**Selected passage:**

63. I Will Always Love You (Written and recorded by Dolly Parton in 1973 and made into a monster hit by Whitney Houston in 1992. Both times for a movie.)
64. Come All You Fair And Tender Maids (Pete Seeger sings it best. You hear a beautiful, old, neglected folk song like this and you can’t help but wonder how easily today’s pop machine could make it a “hit.”)
65. September Song (Lotte Lenya sings this sad song written by her husband, Kurt Weil)
66. You’ve Got A Friend (Carol King wrote it and James Taylor recorded it in a comforting blast of singer/songwriter bliss.)
67. Ave Maria (Schubert. Uplifting. Can the heart follow?)
68. Are You Lonesome Tonight? (Elvis Presley was a rocker, but also country western—a genre, we are aware, that is not represented well by our list. Hank Williams moans and cries, and we won’t deny the greatness of this music, but heart-wise, it often sounds too quirky or cornball to our N’eastern ears.)
69. Sheep May Safely Graze (Kirsten Flagstad does a pretty good job with this Bach cantata.)
70. The Three Ravens (Alfred Deller sings in the “sweet and high” style this ancient English ballad about a dead knight and his faithful animals.)
71. An Affair To Remember (Nat King Cole. One of the great heart-melting singers. Beautiful, sad song from the beautiful, sad film.)

**The request:** Name every person the song list above says wrote a song, along with the song each one wrote.

**Data excerpt:**
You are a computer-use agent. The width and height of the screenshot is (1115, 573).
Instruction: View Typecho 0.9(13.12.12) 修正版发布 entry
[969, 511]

**Exercise solution:**
Dolly Parton wrote "I Will Always Love You."
Kurt Weil wrote "September Song."
Carol King wrote "You've Got A Friend."